Can you output the records below exactly as they are written?

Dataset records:
[Start of Attachment]
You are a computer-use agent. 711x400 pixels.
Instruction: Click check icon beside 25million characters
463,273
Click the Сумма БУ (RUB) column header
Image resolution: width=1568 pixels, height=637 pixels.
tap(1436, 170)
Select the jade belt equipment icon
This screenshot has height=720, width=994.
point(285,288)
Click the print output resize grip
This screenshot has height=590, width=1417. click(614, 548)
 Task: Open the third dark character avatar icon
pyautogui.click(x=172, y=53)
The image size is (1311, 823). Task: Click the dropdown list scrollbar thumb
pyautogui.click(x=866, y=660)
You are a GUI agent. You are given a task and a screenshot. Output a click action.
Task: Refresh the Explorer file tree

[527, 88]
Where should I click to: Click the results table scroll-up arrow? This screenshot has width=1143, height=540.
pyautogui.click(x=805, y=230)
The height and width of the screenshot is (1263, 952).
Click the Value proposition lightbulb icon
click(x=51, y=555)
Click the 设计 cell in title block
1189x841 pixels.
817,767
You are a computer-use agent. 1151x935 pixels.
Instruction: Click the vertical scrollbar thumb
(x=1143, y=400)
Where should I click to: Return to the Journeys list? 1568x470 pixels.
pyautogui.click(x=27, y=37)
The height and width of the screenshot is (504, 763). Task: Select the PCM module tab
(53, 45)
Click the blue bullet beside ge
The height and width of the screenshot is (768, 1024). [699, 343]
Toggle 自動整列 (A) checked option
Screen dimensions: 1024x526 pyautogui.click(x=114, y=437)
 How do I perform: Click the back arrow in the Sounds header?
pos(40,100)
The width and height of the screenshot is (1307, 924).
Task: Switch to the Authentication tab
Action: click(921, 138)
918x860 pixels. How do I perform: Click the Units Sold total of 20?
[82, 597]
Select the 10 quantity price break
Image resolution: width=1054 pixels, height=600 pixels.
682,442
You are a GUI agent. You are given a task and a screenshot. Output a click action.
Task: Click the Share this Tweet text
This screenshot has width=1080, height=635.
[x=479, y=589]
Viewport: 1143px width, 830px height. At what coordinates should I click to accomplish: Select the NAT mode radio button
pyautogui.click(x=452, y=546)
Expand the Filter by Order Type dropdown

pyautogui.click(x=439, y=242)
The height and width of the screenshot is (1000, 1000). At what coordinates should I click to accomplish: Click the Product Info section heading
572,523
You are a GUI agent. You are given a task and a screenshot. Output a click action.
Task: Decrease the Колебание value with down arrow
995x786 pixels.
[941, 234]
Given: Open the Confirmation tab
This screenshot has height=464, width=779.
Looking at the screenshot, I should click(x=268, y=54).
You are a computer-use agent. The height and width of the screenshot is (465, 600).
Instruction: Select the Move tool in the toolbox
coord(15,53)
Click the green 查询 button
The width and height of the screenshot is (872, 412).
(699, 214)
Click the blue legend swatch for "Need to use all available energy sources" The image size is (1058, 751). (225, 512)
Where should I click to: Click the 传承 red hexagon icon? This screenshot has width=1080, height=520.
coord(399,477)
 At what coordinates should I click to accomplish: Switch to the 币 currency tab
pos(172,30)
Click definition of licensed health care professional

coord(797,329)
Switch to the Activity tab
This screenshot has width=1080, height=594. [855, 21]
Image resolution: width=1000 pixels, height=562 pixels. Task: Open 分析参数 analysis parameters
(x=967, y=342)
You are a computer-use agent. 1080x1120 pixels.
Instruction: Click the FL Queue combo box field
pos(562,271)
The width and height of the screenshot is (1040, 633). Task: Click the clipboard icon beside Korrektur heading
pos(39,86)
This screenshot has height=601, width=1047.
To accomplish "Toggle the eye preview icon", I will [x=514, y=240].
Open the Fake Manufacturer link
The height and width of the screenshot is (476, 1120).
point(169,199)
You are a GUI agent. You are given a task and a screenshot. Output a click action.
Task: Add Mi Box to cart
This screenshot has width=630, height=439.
[End of Attachment]
Response to the exercise:
You are a computer-use agent. 711x400 pixels.
Instruction: Click check icon beside 25million characters
463,273
Click the Сумма БУ (RUB) column header
Image resolution: width=1568 pixels, height=637 pixels.
tap(1436, 170)
Select the jade belt equipment icon
This screenshot has height=720, width=994.
point(285,288)
Click the print output resize grip
This screenshot has height=590, width=1417. click(614, 548)
 Task: Open the third dark character avatar icon
pyautogui.click(x=172, y=53)
The image size is (1311, 823). Task: Click the dropdown list scrollbar thumb
pyautogui.click(x=866, y=660)
You are a GUI agent. You are given a task and a screenshot. Output a click action.
Task: Refresh the Explorer file tree

[527, 88]
Where should I click to: Click the results table scroll-up arrow? This screenshot has width=1143, height=540.
pyautogui.click(x=805, y=230)
The height and width of the screenshot is (1263, 952).
Click the Value proposition lightbulb icon
click(x=51, y=555)
Click the 设计 cell in title block
1189x841 pixels.
817,767
You are a computer-use agent. 1151x935 pixels.
Instruction: Click the vertical scrollbar thumb
(x=1143, y=400)
Where should I click to: Return to the Journeys list? 1568x470 pixels.
pyautogui.click(x=27, y=37)
The height and width of the screenshot is (504, 763). Task: Select the PCM module tab
(53, 45)
Click the blue bullet beside ge
The height and width of the screenshot is (768, 1024). [699, 343]
Toggle 自動整列 (A) checked option
Screen dimensions: 1024x526 pyautogui.click(x=114, y=437)
 How do I perform: Click the back arrow in the Sounds header?
pos(40,100)
The width and height of the screenshot is (1307, 924).
Task: Switch to the Authentication tab
Action: click(921, 138)
918x860 pixels. How do I perform: Click the Units Sold total of 20?
[82, 597]
Select the 10 quantity price break
Image resolution: width=1054 pixels, height=600 pixels.
682,442
You are a GUI agent. You are given a task and a screenshot. Output a click action.
Task: Click the Share this Tweet text
This screenshot has width=1080, height=635.
[x=479, y=589]
Viewport: 1143px width, 830px height. At what coordinates should I click to accomplish: Select the NAT mode radio button
pyautogui.click(x=452, y=546)
Expand the Filter by Order Type dropdown

pyautogui.click(x=439, y=242)
The height and width of the screenshot is (1000, 1000). At what coordinates should I click to accomplish: Click the Product Info section heading
572,523
You are a GUI agent. You are given a task and a screenshot. Output a click action.
Task: Decrease the Колебание value with down arrow
995x786 pixels.
[941, 234]
Given: Open the Confirmation tab
This screenshot has height=464, width=779.
Looking at the screenshot, I should click(x=268, y=54).
You are a computer-use agent. The height and width of the screenshot is (465, 600).
Instruction: Select the Move tool in the toolbox
coord(15,53)
Click the green 查询 button
The width and height of the screenshot is (872, 412).
(699, 214)
Click the blue legend swatch for "Need to use all available energy sources" The image size is (1058, 751). (225, 512)
Where should I click to: Click the 传承 red hexagon icon? This screenshot has width=1080, height=520.
coord(399,477)
 At what coordinates should I click to accomplish: Switch to the 币 currency tab
pos(172,30)
Click definition of licensed health care professional

coord(797,329)
Switch to the Activity tab
This screenshot has width=1080, height=594. [855, 21]
Image resolution: width=1000 pixels, height=562 pixels. Task: Open 分析参数 analysis parameters
(x=967, y=342)
You are a computer-use agent. 1080x1120 pixels.
Instruction: Click the FL Queue combo box field
pos(562,271)
The width and height of the screenshot is (1040, 633). Task: Click the clipboard icon beside Korrektur heading
pos(39,86)
This screenshot has height=601, width=1047.
To accomplish "Toggle the eye preview icon", I will [x=514, y=240].
Open the Fake Manufacturer link
The height and width of the screenshot is (476, 1120).
point(169,199)
You are a GUI agent. You are given a task and a screenshot. Output a click action.
Task: Add Mi Box to cart
This screenshot has width=630, height=439.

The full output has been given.